Anyway, we did get to go to a few houses out here in the boonies, and on arriving home from school after our Halloween school party, we'd ask desperately, "What can I be???" Standard reply: hobo or gypsy. No plastic masks or nylon costumes required! Supplies at the ready in the house! Just a little effort and off we'd go.
That's not exactly how it went for my boy, the only one still willing to dress up and go trick-or-treating.

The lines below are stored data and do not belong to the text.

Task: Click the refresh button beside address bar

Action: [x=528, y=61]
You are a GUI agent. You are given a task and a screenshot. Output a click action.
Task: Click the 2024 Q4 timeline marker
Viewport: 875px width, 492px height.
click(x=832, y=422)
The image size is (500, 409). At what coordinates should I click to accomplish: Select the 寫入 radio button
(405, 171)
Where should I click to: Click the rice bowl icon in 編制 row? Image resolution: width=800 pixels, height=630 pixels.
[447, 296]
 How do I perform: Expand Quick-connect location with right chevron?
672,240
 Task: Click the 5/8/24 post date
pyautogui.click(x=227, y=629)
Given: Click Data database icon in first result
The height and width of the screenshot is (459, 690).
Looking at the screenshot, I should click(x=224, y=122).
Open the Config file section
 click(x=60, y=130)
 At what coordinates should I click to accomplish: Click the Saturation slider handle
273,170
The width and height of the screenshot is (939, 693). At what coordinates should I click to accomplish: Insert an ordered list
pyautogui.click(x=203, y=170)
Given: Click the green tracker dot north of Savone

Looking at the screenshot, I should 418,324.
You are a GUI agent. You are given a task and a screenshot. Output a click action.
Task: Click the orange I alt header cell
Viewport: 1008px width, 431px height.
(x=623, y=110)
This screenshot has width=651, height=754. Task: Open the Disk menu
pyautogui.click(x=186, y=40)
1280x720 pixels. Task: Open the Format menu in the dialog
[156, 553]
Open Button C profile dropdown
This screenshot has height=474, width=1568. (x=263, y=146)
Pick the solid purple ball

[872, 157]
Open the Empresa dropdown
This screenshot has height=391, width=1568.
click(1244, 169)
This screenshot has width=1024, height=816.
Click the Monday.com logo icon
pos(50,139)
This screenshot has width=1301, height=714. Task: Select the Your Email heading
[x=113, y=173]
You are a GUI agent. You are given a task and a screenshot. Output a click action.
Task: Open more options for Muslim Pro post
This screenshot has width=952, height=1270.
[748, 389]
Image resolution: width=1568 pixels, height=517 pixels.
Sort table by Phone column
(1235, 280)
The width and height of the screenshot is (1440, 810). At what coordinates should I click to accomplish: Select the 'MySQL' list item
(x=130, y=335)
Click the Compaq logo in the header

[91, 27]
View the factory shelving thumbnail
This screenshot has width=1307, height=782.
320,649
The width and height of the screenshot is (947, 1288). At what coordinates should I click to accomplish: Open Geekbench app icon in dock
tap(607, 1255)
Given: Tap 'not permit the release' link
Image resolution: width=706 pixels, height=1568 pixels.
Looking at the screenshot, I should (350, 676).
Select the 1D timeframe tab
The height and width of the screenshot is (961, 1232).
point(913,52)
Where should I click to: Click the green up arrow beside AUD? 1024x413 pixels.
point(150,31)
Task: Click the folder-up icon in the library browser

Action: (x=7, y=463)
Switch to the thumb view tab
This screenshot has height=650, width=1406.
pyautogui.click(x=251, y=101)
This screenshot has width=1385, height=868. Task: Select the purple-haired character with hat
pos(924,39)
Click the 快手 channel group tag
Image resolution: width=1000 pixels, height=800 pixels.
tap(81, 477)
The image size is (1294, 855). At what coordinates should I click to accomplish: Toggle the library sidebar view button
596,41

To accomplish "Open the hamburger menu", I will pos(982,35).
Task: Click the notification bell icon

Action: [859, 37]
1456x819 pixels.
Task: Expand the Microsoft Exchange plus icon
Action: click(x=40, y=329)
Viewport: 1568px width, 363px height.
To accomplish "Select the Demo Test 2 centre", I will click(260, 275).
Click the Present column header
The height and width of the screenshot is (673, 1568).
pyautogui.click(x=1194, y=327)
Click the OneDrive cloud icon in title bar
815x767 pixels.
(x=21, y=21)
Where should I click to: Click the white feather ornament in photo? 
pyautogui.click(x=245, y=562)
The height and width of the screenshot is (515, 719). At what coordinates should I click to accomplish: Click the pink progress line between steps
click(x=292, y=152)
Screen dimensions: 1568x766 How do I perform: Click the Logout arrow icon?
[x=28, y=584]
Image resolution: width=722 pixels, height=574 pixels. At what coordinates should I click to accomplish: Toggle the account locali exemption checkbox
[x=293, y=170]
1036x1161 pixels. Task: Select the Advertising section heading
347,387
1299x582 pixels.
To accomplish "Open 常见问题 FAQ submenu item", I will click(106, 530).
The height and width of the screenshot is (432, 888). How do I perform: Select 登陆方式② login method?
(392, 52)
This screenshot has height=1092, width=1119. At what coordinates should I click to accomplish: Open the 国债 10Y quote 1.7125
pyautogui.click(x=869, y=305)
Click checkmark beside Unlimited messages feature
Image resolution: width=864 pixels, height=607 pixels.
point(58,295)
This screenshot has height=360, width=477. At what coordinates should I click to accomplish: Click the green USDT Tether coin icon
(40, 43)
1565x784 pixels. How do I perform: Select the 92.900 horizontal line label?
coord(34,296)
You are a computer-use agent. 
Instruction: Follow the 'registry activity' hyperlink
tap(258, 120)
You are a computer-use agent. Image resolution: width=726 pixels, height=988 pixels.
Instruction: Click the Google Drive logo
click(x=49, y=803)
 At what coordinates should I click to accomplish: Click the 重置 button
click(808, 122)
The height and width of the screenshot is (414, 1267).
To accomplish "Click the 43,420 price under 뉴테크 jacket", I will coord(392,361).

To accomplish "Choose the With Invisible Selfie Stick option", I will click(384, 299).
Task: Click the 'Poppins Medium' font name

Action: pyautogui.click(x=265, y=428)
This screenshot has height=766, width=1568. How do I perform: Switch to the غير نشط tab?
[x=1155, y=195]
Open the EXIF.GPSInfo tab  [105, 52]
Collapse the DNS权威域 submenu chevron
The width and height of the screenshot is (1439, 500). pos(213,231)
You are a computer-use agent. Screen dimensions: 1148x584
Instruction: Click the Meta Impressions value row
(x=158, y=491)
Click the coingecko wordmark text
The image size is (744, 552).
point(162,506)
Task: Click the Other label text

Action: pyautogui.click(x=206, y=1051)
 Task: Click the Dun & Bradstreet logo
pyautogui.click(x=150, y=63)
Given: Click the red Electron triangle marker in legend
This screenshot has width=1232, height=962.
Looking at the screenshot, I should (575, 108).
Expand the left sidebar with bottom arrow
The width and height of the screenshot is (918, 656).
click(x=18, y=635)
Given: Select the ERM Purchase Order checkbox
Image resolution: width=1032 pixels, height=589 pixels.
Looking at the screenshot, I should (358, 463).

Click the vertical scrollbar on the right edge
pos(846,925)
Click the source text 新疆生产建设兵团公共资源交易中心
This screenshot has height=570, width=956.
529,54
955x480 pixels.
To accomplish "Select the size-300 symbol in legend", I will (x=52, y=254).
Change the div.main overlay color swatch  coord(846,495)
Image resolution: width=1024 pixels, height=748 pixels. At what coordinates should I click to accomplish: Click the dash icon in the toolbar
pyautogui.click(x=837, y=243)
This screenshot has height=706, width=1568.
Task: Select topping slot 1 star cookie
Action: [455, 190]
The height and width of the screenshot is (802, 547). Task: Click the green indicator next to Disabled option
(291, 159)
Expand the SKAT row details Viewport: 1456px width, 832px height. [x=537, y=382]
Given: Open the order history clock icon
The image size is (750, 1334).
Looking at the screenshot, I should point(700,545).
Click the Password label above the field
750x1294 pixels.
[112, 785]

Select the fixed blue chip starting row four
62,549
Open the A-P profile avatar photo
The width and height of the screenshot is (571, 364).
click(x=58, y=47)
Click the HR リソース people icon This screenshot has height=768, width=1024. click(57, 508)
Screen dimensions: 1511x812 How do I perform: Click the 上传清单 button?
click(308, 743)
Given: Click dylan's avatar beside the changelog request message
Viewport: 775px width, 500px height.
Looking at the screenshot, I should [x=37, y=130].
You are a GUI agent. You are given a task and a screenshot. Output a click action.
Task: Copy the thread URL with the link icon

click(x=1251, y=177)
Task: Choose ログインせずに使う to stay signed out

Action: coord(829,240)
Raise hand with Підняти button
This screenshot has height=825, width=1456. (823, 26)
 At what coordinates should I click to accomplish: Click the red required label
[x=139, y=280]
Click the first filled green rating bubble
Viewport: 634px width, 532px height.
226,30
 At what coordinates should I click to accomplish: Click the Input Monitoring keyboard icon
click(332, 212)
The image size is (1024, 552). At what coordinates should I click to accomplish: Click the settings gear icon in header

I'd bought this mask, actually labeled 'Fool', at Walmart as soon as the Halloween stuff went on the shelves. I buy some masks and disguise items every year, just for fun and games around the house. Last year, it was an Old Man latex mask along with an Elvis pull-over mask. So he had alot to choose from, but went with this newest mask, renamed 'Hobo'. In the company of his cousins (Storm Troopers - with plastic masks and nylon costumes), he got to canvas a whole neighborhood, door-to-door with the other fools, and he got .............. a pillowcase-FUL of candy (hanging from the end of his hobo stick) and a lot of laughs about his costume.
Great hobo costume ~ I love the pillowcase on a stick candy bag! It's so nice to see a costume that isn't evil looking!
ReplyDeleteAbout that first photo ~ ick! : )
I had a boyfriend once who looked exactly like that.
ReplyDeleteHurraaaah! You finally get to enjoy a pillowcase full of candy - even if vicariously! That decaying pumpkin looks very sad indeed, by the way! You may know that in England we don't have Halloween in the same way you have it in the US (although it's catching on over here) but what we have is Bonfire Night on 5th November - I did post about it with some info. In the north of England where I'm from we used to make our Guy Fawkes effigies from old raggy clothing and we would go out in the streets and ask passers-by for 'a penny for the Guy'. It was our version of your trick or treat, I suppose!